I had to bake mine a lot longer than recommended ( I think because of the freezing temperatures where I live at the moment… maybe effected bake time? )
But overall was pretty damn good!
Will try with cherries next time 😉
Hi Sally, I was wondering if it would be okay to use plain whole wheat flour for this recipe? Many thanks
Hi Ffion, whole wheat flour will result in a dry and dense crumb cake. You could try replacing half the flour with whole wheat but expect the texture to be different.
Not only was this crumb cake DELICIOUS it was also GORGEOUS!
Thank you for sharing!!
I did not care for this cake. I found it too dense/heavy in texture. It took almost an hour to bake to be cooked through. I used a 9″ springform. I make a very similar cake called a buckle with more flour (1 3/4 cups) and 1/4 cup milk vs the 1/2 cup sour cream which seems to give a lighter crumb. I thought the flavors were pleasant (the almond extract complements the raspberries nicely) but would not repeat. Thanks for the inspiration, just my feedback.
Hi!
Got a cast iron skillet for Christmas. Do you think I can make this (I love this cake) in the cast iron skillet? If yes, any suggestions on bake time??
Thanks as always!!
Hi Mary Jo, it depends on the size of you cast iron skillet. You could try following the baking directions of this Skillet Cake, but make sure to keep an eye on it in the oven so it doesn’t over-bake.
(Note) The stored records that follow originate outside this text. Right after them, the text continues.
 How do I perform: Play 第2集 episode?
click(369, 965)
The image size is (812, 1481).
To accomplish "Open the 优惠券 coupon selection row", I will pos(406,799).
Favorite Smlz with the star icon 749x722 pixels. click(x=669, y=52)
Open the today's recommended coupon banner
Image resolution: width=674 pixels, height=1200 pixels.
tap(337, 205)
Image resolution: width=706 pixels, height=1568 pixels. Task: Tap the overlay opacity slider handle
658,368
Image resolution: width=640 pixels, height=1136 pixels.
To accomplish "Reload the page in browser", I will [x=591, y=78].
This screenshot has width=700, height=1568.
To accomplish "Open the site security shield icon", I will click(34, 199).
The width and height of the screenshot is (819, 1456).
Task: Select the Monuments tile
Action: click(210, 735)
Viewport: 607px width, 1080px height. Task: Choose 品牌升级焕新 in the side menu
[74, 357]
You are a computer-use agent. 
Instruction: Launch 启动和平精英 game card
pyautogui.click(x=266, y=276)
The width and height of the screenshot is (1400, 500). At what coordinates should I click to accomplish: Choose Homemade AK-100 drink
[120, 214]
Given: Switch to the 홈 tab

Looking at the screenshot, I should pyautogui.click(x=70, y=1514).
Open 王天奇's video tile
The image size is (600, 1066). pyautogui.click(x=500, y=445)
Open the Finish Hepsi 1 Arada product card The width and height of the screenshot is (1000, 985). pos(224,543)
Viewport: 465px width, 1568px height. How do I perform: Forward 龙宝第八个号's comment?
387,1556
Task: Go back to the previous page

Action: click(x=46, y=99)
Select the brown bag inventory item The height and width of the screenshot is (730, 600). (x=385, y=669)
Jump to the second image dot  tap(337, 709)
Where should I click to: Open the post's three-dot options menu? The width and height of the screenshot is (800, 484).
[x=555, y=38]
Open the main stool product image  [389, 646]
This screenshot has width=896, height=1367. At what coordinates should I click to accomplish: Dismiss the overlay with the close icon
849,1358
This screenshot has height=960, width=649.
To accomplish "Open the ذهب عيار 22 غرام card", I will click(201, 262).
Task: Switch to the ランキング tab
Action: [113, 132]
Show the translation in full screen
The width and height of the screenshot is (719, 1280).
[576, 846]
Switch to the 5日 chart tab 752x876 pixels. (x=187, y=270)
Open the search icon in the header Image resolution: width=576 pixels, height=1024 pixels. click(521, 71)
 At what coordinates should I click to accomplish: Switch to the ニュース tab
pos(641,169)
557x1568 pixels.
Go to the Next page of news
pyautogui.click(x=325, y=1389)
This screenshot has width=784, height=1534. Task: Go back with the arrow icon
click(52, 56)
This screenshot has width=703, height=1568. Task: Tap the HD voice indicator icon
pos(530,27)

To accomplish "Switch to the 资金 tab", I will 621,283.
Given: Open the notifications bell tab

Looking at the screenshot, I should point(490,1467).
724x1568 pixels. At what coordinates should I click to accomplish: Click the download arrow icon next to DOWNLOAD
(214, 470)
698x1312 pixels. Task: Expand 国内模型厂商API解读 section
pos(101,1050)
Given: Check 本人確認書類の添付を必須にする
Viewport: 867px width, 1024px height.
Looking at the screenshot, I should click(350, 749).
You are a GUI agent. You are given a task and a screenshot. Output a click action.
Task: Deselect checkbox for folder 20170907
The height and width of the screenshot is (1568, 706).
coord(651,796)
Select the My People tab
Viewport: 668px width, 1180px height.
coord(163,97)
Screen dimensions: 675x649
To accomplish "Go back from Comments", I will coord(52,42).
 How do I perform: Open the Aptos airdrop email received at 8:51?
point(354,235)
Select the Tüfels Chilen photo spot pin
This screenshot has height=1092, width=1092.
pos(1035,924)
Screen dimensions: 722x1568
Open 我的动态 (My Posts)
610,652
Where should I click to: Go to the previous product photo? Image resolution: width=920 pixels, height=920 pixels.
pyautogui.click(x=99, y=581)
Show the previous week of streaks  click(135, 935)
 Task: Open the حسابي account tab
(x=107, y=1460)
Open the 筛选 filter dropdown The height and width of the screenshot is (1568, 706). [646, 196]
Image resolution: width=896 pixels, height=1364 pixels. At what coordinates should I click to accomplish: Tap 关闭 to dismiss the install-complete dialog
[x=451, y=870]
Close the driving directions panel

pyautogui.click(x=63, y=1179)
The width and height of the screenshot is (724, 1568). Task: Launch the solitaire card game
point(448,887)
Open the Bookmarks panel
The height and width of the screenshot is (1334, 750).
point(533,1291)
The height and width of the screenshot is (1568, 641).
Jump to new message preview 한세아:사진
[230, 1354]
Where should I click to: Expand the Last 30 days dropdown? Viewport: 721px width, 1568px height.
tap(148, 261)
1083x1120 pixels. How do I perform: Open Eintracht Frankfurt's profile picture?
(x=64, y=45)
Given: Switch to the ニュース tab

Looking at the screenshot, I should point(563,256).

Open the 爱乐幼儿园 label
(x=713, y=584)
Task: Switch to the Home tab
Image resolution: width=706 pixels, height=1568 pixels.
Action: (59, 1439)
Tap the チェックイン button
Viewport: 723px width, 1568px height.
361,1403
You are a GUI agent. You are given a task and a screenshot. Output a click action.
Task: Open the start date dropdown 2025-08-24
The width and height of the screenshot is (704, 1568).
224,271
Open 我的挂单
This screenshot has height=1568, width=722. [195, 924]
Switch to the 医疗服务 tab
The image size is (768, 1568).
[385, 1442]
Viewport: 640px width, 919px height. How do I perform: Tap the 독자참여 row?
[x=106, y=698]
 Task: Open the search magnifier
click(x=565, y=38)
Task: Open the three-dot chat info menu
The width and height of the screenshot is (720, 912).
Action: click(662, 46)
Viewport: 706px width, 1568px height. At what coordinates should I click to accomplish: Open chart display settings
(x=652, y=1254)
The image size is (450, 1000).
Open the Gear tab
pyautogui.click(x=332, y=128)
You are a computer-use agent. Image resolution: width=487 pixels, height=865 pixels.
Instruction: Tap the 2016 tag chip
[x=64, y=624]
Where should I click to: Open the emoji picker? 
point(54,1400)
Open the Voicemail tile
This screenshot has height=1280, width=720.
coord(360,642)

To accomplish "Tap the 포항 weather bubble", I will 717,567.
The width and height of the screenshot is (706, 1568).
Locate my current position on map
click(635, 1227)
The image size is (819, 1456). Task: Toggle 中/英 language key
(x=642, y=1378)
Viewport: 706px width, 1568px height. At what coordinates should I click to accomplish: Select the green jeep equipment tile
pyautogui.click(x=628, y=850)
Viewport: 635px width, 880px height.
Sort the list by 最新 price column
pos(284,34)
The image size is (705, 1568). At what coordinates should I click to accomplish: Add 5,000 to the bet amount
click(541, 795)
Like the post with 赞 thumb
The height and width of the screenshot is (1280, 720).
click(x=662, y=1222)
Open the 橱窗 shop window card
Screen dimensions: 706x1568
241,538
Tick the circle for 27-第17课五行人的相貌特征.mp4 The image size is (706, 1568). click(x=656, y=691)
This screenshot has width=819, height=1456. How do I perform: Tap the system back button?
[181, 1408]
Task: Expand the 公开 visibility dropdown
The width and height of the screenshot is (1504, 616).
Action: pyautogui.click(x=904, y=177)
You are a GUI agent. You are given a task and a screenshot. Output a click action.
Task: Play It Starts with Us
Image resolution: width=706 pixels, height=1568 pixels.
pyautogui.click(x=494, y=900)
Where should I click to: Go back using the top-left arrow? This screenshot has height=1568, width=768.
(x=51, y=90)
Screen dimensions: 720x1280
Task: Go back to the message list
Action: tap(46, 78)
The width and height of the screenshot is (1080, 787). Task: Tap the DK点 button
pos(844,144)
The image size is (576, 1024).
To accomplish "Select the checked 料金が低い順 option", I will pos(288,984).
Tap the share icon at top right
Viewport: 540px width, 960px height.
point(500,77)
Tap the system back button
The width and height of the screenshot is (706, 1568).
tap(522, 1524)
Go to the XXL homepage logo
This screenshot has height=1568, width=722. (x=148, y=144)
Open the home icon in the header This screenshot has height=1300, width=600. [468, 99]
Hi Sally! Looove this recipe! I’m wondering if there’s a good nut free sub for the almonds in the topping? I’m thinking to make this for Christmas but have a family member that is allergic 🙁 I was thinking coconut flakes/chips but I’m worried they might burn too quickly in the oven.. Thanks!
Hi Kira, You can simply skip the almonds if you wish! But yes, coconut is a good alternative. If you try it and it starts to brown too quickly you can loosely cover the top with aluminum foil while the cake finishes baking. Enjoy!
I made this recipe 4 days ago. The cake its self is very moist and the texture is good.
I was looking for an almond cake that I could get my almond fix. This is not it. Even
with the sliced almonds on top. I really wished the recipe had more almond flavor.
I was not tempted to taste the batter after mixing all the ingredients.
HI, If you want the cake to taste more like almond (like me!) switch the quantity of vanilla for the almond extract. This is what I did and it turned out really good with a stronger taste of almond. Love that cake. It is a keeper!
Hi Sally. I was about to make your glazed cherry crumb cake from one of your cookbooks and realized it’s quite different than your crumb cake recipes on your website. This recipe uses milk and melted butter in the recipe and on the website you use sour cream and softened butter. Was this an improvement on your part? We really liked the raspberry almond cake. Should I just substitute the cherries for the raspberries?
Thanks
Hi Lor! Thank you so much for asking. This is a great question. The cookbook version is extremely buttery and soft, yet a little dense. Most of the crumb cakes on my site are cakey and much fluffier in texture. Give the cookbook version a try if you’d like and are curious to compare, but if you love this version– stick with it. You can replace the raspberries with chopped cherries.
Thx for another excellent recipe! Having a 10 inch springform pan at my disposal I multiplied each ingredient by 1.5 or 20% and kept white sugar at 180 grams,baked it for 55 minutes and it came out so moist and delicious thx again for your excellent contribution in teaching me how to bake like a pro!